Re: use-after-free on log replay failure

Brian Foster <bfoster@xxxxxxxxxx> · Thu, 14 Aug 2014 15:05:22 -0400

On Thu, Aug 14, 2014 at 04:14:44PM +1000, Dave Chinner wrote:
> On Wed, Aug 13, 2014 at 07:21:35PM -0400, Brian Foster wrote:
> > On Thu, Aug 14, 2014 at 06:59:29AM +1000, Dave Chinner wrote:
> > > On Wed, Aug 13, 2014 at 08:59:32AM -0400, Brian Foster wrote:
> > > > Perhaps I'm missing some context... I don't follow how removing the
> > > > error check doesn't solve the problem. It clearly closes the race and
> > > > perhaps there are other means of doing the same thing, but what part of
> > > > the problem does that leave unresolved?
> > > 
> > > Anything that does:
> > > 
> > > 	xfs_buf_iorequest(bp);
> > > 	if (bp->b_error)
> > > 		xfs_buf_relse(bp);
> > > 
> > > is susceptible to the same race condition. based on bp->b_error
> > > being set asynchronously and before the buffer IO completion
> > > processing is complete.
> > > 
> > 
> > Understood, by why would anything do that (as opposed to
> > xfs_buf_iowait())?
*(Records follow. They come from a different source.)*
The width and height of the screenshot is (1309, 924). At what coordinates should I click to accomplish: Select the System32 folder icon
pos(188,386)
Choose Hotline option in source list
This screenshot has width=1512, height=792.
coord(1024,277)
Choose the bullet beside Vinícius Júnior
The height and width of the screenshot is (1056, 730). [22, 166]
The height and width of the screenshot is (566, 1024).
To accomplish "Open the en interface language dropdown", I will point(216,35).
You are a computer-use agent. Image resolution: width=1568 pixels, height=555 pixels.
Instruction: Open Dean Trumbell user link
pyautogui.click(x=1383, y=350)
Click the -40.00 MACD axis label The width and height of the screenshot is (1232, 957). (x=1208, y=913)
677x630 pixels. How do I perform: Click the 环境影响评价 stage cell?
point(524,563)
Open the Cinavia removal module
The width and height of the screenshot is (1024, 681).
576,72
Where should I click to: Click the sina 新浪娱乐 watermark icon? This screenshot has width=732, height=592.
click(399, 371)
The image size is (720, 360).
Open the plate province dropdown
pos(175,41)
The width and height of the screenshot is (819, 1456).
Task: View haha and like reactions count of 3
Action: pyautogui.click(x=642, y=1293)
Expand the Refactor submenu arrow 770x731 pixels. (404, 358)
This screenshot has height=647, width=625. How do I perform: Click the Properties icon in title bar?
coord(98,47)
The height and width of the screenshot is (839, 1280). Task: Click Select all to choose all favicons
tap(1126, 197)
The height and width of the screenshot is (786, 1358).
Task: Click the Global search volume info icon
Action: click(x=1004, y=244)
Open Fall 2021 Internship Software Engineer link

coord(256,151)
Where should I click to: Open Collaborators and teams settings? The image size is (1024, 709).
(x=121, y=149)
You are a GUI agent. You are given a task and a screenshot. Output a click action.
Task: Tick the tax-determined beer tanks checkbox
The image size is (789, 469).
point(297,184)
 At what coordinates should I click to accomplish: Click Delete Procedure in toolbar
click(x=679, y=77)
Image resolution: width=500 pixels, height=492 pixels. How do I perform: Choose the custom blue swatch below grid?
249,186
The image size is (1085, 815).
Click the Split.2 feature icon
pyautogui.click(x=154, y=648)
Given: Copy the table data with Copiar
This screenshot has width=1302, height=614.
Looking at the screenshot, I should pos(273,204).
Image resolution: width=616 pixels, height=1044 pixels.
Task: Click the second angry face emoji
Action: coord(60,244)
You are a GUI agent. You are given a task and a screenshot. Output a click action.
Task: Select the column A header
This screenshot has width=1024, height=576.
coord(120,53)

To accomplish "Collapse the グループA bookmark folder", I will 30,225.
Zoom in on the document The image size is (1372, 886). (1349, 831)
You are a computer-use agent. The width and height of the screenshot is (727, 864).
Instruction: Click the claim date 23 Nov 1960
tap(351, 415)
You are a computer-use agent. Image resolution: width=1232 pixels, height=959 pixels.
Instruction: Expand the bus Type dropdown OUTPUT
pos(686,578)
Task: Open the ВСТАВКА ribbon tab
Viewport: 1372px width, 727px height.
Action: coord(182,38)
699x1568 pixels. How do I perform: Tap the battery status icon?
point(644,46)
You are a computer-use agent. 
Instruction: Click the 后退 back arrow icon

I don't see that we do that anywhere today
> > (the check buried within xfs_buf_iowait() notwithstanding of course).
> 
> "Why" is not important - the fact is the caller *owns* the buffer
> and so the above fragment of code is valid behaviour. If there is
> an error on the buffer after xfs_buf_iorequest() request returns on
> a synchronous IO, then it's a bug if there is still IO in progress
> on that buffer.
> 

A buffer can consist of multiple I/Os, yes? If so, then it seems quite
possible for one I/O to fail and set an error on the buffer while
another might still be in progress. I don't see how that can be
considered a bug in general.

Even if not, I'd expect to see a comment explaining why any code
fragment such as the above is not broken because that's not
deterministic at all, even with a single I/O. E.g., the error could very
well have been set by the callback where we clearly continue I/O
processing so-to-speak (though we could consider where we currently set
the error in the callback sequence a bug as well).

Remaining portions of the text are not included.